[Description of the task] Duplicate the passage from the kernel mailing-list excerpt that starts at the words "On Wed, 2009-01-21" and stops after "time is implemented.", keeping every character unchanged.

On Wed, 2009-01-21 at 10:33 +0000, Ingo Molnar wrote:
> * Patrick Ohly <[email protected]> wrote:
>
> > Currently only mapping from time counter to system time is implemented.
> > The interface could have been made more versatile by not depending on a time counter,
> > but this wasn't done to avoid writing glue code elsewhere.
> >
> > The method implemented here is the one used and analyzed under the name
> > "assisted PTP" in the LCI PTP paper:
> > http://www.linuxclustersinstitute.org/conferences/archive/2008/PDF/Ohly_92221.pdf
> > ---
> > include/linux/clocksync.h | 85 +++++++++++++++++++
> > kernel/time/Makefile | 2 +-
> > kernel/time/clocksync.c | 196 +++++++++++++++++++++++++++++++++++++++++++++
> > 3 files changed, 282 insertions(+), 1 deletions(-)
> > create mode 100644 include/linux/clocksync.h
> > create mode 100644 kernel/time/clocksync.c
>
> hm, these bits have less than casual impact - i think they need to go via
> the timer tree.

I agree that they should be reviewed by experts in that area. Patch 11
and 09 (which 11 depends on and which was already reviewed by John) are
independent of the rest of the patch series and could be included in the
timer tree. On the other hand that code is only called by the example
igb driver in this patch series, which won't compile without the timer
changes.

Please let me know if I should pursue the inclusion separately and if
so, how the inclusion of the two trees can be coordinated.

--
Best Regards, Patrick Ohly

The content of this message is my personal opinion only and although
I am an employee of Intel, the statements I make here in no way
represent Intel's position on the issue, nor am I authorized to speak
on behalf of Intel on this matter.

2009-01-26 05:04:53

by David Miller

[permalink] [raw]
Subject: Re: hardware time stamping with optional structs in data area

From: Patrick Ohly <[email protected]>
Date: Wed, 21 Jan 2009 11:07:37 +0100

> I tested them with the modified PTPd with and without hardware support
> on x86. With 64 bit kernel and user space both works. With 32 bit user
> space on a 64 bit kernel software-only time stamping works (thanks to
> the socket's compatibility layer), hardware support doesn't: the ifreq
> is passed to the right device driver, but the data pointer from a 32 bit
> process is not interpreted correctly by a 64 bit driver. If there is a
> way to handle this then please let me know - I didn't see how a device
> driver could distinguish between a 32 and 64 bit user process.

[Information shown]
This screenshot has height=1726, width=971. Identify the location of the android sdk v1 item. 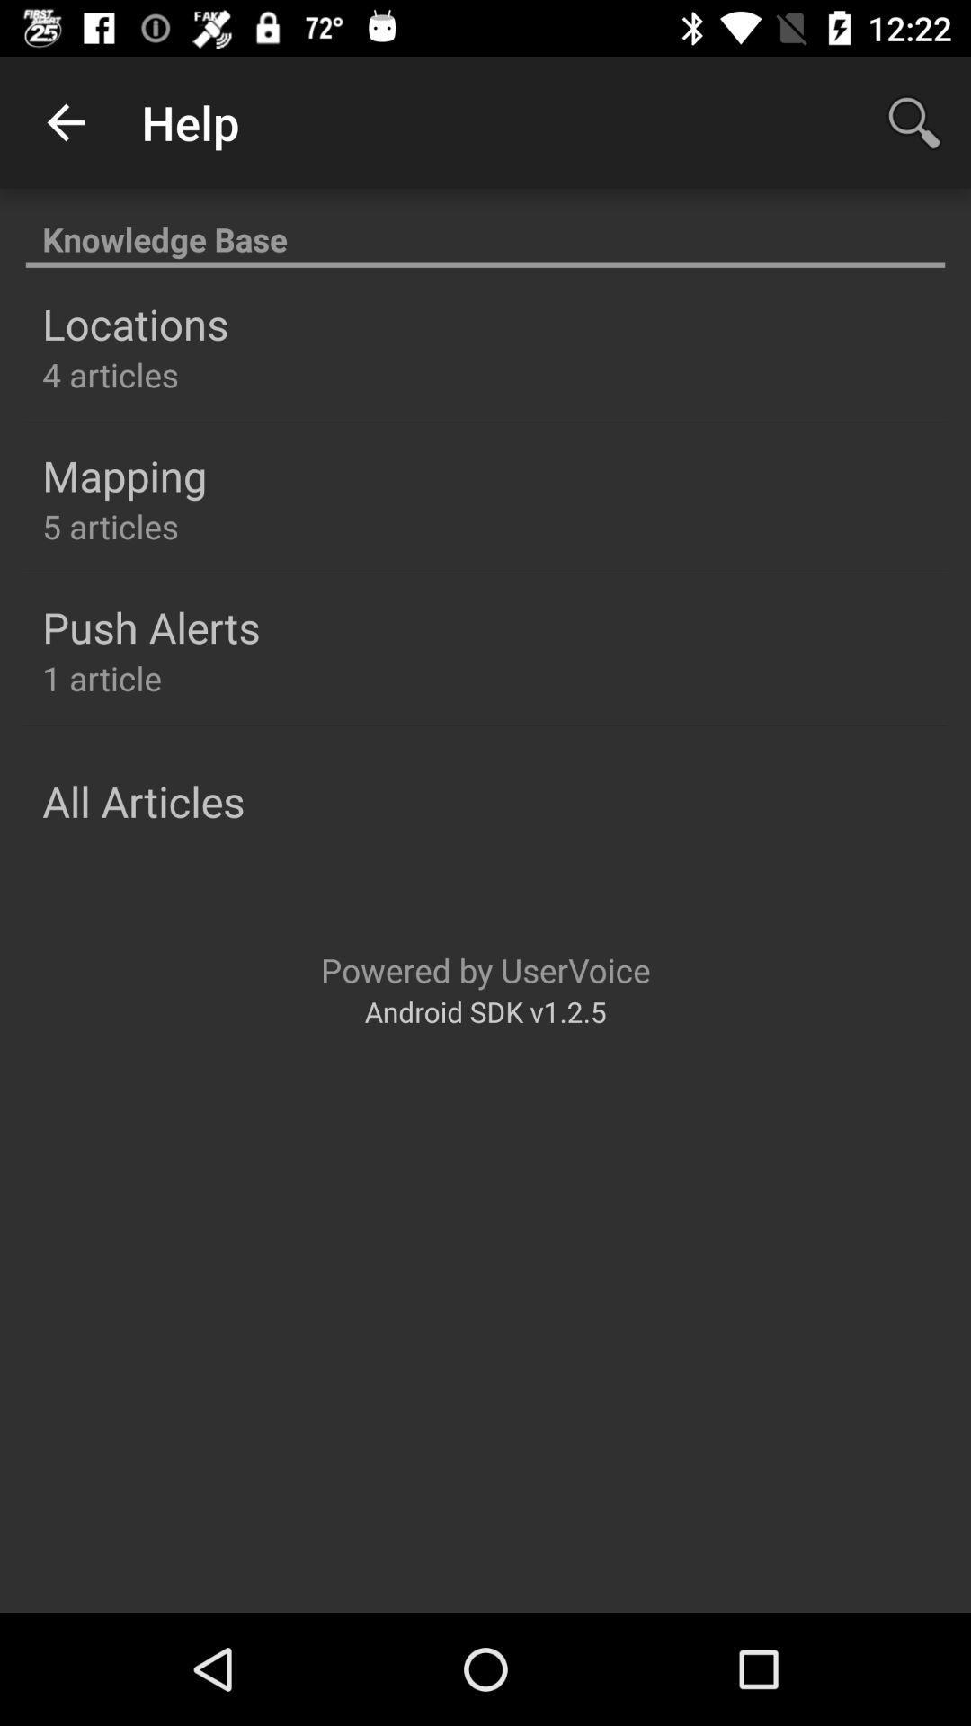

[Result for this exercise]
On Wed, 2009-01-21 at 10:33 +0000, Ingo Molnar wrote:
> * Patrick Ohly <[email protected]> wrote:
>
> > Currently only mapping from time counter to system time is implemented.